*Brano estratto:*
Ogni mossa ha delle conseguenze calcolate, sperate, spesso rincorse finché la realtà non fa scoppiare le bolle. E a volte queste bolle scoppiano con il fragore delle bombe, come a Mariupol, a Kharkiv e a Mykolayiv, altre volte svaniscono nell’aria lasciando qualche macchia visibile solo per pochi secondi.

E poi c’è la pressione psicologica, che è del tutto reale. Sottile e costante ha invaso la maggior parte delle città ucraine e assume diverse forme. In questi ultimi giorni, tuttavia, la paura dei bombardamenti dal mare ha preso il sopravvento.

Si è visto con il palazzo dell’amministrazione regionale di Mykolayiv che è stato centrato in pieno da un missile Kalibr lanciato dal Mar Nero. Si è visto anche con la notizia delle navi russe ancorate nel porto militare di Sebastopoli per rifornirsi di missili, che ha avuto un’eco inattesa sui giornali ucraini, spesso parchi di notizie che potrebbero spaventare la popolazione.

SI VEDE A ODESSA, ogni giorno, con il rafforzamento delle trincee sulla spiaggia e l’aumento delle restrizioni in riva al mare, nonostante le progressive riaperture nel resto delle aree cittadine.

Però gli ucraini non cedono un centimetro. Di là da ogni retorica, i combattimenti hanno assunto davvero un accanimento inatteso, sia, sembra di capire, per l’esercito invasore, che non si aspettava una risposta così decisa e organizzata; sia per gli ucraini stessi che ti guardano come a dire «non vi aspettavate che resistessimo così tanto, eh?».

In questa parte di mondo la guerra ci ha fatto tornare indietro nel tempo. Si combatte con gli schieramenti a pochi chilometri l’uno dall’altro e i turni di guardia sono consumati nelle postazioni di tiro pronti a far fuoco in caso di un assalto ravvicinato.

Le pattuglie notturne ingaggiano sparatorie con le avanguardie nemiche per tenere una semplice curva dell’autostrada, magari solo perché il rettilineo seguente non offriva alcun riparo naturale e sarebbe costato chissà quanti uomini e mezzi riconquistarlo (ammesso che si fosse riuscito).

PER LO STESSO MOTIVO le carcasse dei mezzi incendiati vengono lasciate sull’asfalto per essere usate come ripari dai colpi nemici. Giorno e notte si scavano trincee, nelle postazioni occupate dai russi come alle porte delle città ucraine. Migliaia di uomini, in questo momento, stanno scavando la terra per potervisi appostare con un’arma in mano, in attesa.

Si sparano Grad a pioggia senza mirare con sofisticati software di intelligenza artificiale ma per colpire e terrorizzare il più possibile. Si ammassano i corpi dentro e fuori dagli obitori, per terra, coperti male o per niente.

*Dati seguenti:*
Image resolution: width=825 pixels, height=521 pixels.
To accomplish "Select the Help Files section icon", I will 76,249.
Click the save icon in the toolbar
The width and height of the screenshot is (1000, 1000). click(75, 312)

*Operazioni richieste:*
1. Risponda alle seguenti domande sul brano sulla guerra in Ucraina:
(a) Da dove è stato lanciato il missile Kalibr che ha centrato il palazzo dell'amministrazione regionale di Mykolayiv?
(b) Che cosa viene rafforzato ogni giorno sulla spiaggia di Odessa?
(c) Per quale scopo le carcasse dei mezzi incendiati vengono lasciate sull'asfalto?
2. Riformuli in modo più conciso il paragrafo del brano sulla guerra in Ucraina che inizia con «Si è visto con il palazzo», mantenendone i fatti principali.
3. Riprenda il brano sulla guerra in Ucraina subito dopo la sua ultima frase e lo prosegua.

*Risposte ai compiti:*
1.
(a) Dal Mar Nero.
(b) Le trincee.
(c) Per essere usate come ripari dai colpi nemici.

2. Un missile Kalibr lanciato dal Mar Nero ha colpito in pieno il palazzo dell'amministrazione regionale di Mykolayiv. Sui giornali ucraini, spesso parchi di notizie che potrebbero spaventare la popolazione, ha avuto un'eco inattesa anche la notizia delle navi russe ancorate nel porto militare di Sebastopoli per rifornirsi di missili.

3.
Si chiama qualche vicino o amico per tappare le finestre e i muri delle case di campagna abbattute, per evitare che i ladri si prendano il poco rimasto. Si rimane per settimane senz’acqua o senza elettricità, senza cibo e senza medicinali.

Tutto ciò, oltre ad averlo visto e in parte vissuto, ce lo ha raccontato Igor, parlando della sua vita sotto le armi e della sua famiglia rimasta oltre il Dnipro che non riesce a contattare da due settimane. «Non sono riuscito neanche a fargli arrivare l’insulina che gli serviva tantissimo».

Racconta che si erano accordati con i russi di Cherson per far passare una sola macchina, guidata da una donna, e carica esclusivamente di medicinali. «Neanche questo hanno permesso», conclude sconsolato mentre indica il punto esatto dove un missile ha colpito il cortile di alcune case popolari e i danni sulle facciate causate dalle schegge. Qui l’attacco è avvenuto il 7 marzo, fino a una settimana fa non sono riusciti a ripristinare le forniture idriche.

CONTINUIAMO sulla strada che porta a Lupareve, la macchina che ci precede corre e ha le quattro frecce accese quasi tutto il tempo. I militari dei posti di blocco ci fanno passare senza chiedere nulla e Igor ci dà delle indicazioni costanti, ripetendo di copiare ciò che fanno davanti. Superato un ulteriore check-point si raccomanda «se le cose vanno male, fate quello che vi dico».

Aggiunge anche un sincero «andrà tutto bene». Arriviamo all’ultimo avamposto ucraino a sud di Mykolayiv, «a tre chilometri da qui combattono da settimane». Pochi soldati in una casa colonica mangiano una zuppa mentre nell’aria vibrano i colpi d’artiglieria. Hanno almeno cinquant’anni a testa e hanno le facce stanche, a malapena salutano.